Franklin D. Roosevelt was the first U.S. president to have a library open to the public that housed his official papers, personal letters and memorabilia.
Until then, presidential papers, if they survived at all, tended to go to the Library of Congress, to a public institution that had some relationship to the president, or to members of his family. Today there are 13 presidential libraries funded and administered by the U.S. government.
Every president since FDR has built a library showcasing his life and work although Roosevelt’s predecessor, Herbert Hoover’s library was not built until the early 1960s. All of these institutions are open to the public and especially to scholars, who use them to navigate through mounds of letters, newspaper clippings, photos and anything that will lead to the production of a well-documented article or book on the president, members of his family, aides or friends.
These libraries have become treasure troves of materials for historians in their attempts to re-create the lives of the presidents. Separate rooms usually are available to them, although it is not just scholars who pick through the minutiae; members of the public are allowed to do the same.
Years ago, the daughter of Admiral Richard Byrd and her husband showed up at the Franklin D. Roosevelt Library in Hyde Park, New York, hoping to find letters the president may have written to the polar explorer. As one-time assistant secretary of the Navy and an avid sailor, Roosevelt had a lifelong passion for all things naval. With the help of an archivist, the couple spent most of the day searching in the boxed containers. When they finished, they’d unearthed a letter Roosevelt had written to her father.
For non-researchers, the libraries are a part of museums filled with presidential furniture, pictures, awards, clothing–like the gown a first lady wore to the inaugural ball–and, in the case of the Roosevelt Library, the Ford convertible with hand controls that FDR drove around his estate. Often the president’s birthplace is nearby, and visitors can tour that, too.
A place for presidential papers
Building a repository for a president’s papers had never been an issue until 1939, when FDR, nearing the end of his second term, decided to donate his personal and official papers to the federal government.
To house the materials, FDR formed a nonprofit corporation and raised money from his friends to build a library on his Hyde Park estate. Until the war absorbed most of his time, Roosevelt spent hours planning the construction of the building, setting a precedent for future presidents and their libraries. When the library was completed, FDR turned its management over to the National Archives.
A decade later, President Harry S. Truman decided that he, too, would build a library in his hometown of Independence, Missouri. In 1955, Congress passed the Presidential Libraries Act which established a system under which private citizens could donate funds to build the library, which would be operated and maintained by the National Archives and Records Administration (NARA).
Property of the United States
This ensured that presidential papers and memorabilia would be preserved and made available to the public, although it was not until 1978, during President Jimmy Carter’s administration, that NARA persuaded presidents to donate their materials to the federal government for preservation. Traditionally, presidents believed that any materials created while they held office were their personal property, to take with them when they left office.

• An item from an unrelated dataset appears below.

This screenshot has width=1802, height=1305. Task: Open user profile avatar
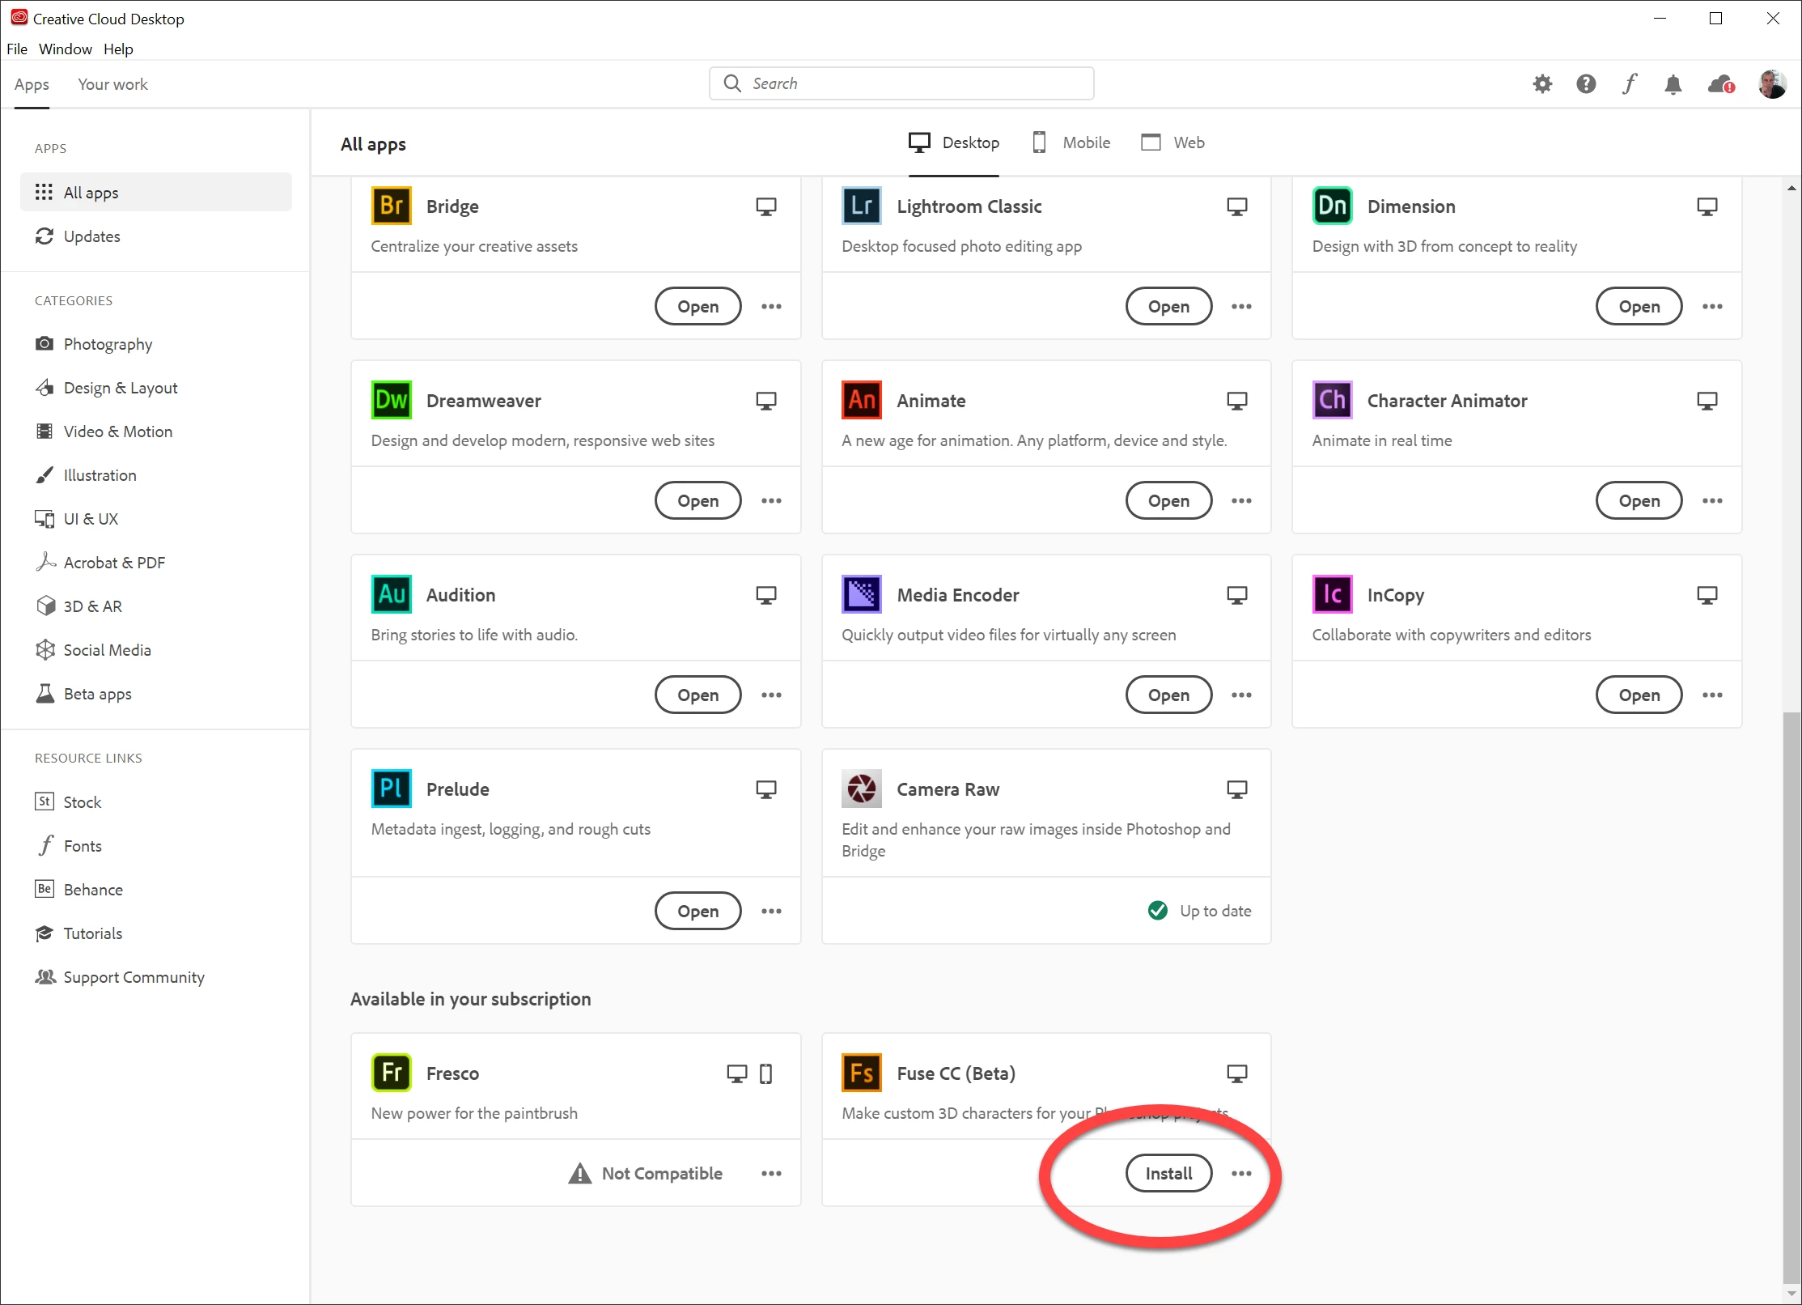pyautogui.click(x=1771, y=84)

The 1978 act established that presidential records that document the constitutional, statutory, and ceremonial duties of the president are the property of the United States government. After the president leaves office, the archivist of the United States assumes custody of the records. The law allowed for the continued construction of presidential libraries as the repository for presidential records.
The growth of the federal government since the early 1960s has paralleled the size of presidential libraries. The Reagan Library is the largest presidential library at 243,000 square feet, with 50 million pages of presidential documents, more than 1.6 million photographs, a half-million feet of motion picture film and tens of thousands of audio and video tapes. In 2005, a 90,000-square-foot pavilion was added to the library and museum to house Air Force One, the plane on which Reagan and six other presidents flew.
Until the Air Force One addition to the Reagan Library, the Clinton library, at 680,000 square feet, was the largest. It houses two million photographs, 80 million pages of documents, 21 million e-mail messages and 79,000 artifacts from the Clinton presidency.
George Washington’s papers are at his home, Mount Vernon, near Alexandria, in northern Virginia.
His home is open to the public and the library is open by appointment to researchers. In addition to materials at Mount Vernon, the Library of Congress houses 65,000 documents in the George Washington Papers collection.
The papers of President John Adams and his son, John Quincy Adams, are in the Library of Congress and at the family home in Quincy, Mass.
In fact, you will find presidential papers for Madison, Monroe, Jackson, and most other nineteenth-century presidents in the Library of Congress. President Abraham Lincoln’s papers are primarily in the Library of Congress, but some are at his home and museum in Springfield, Ill.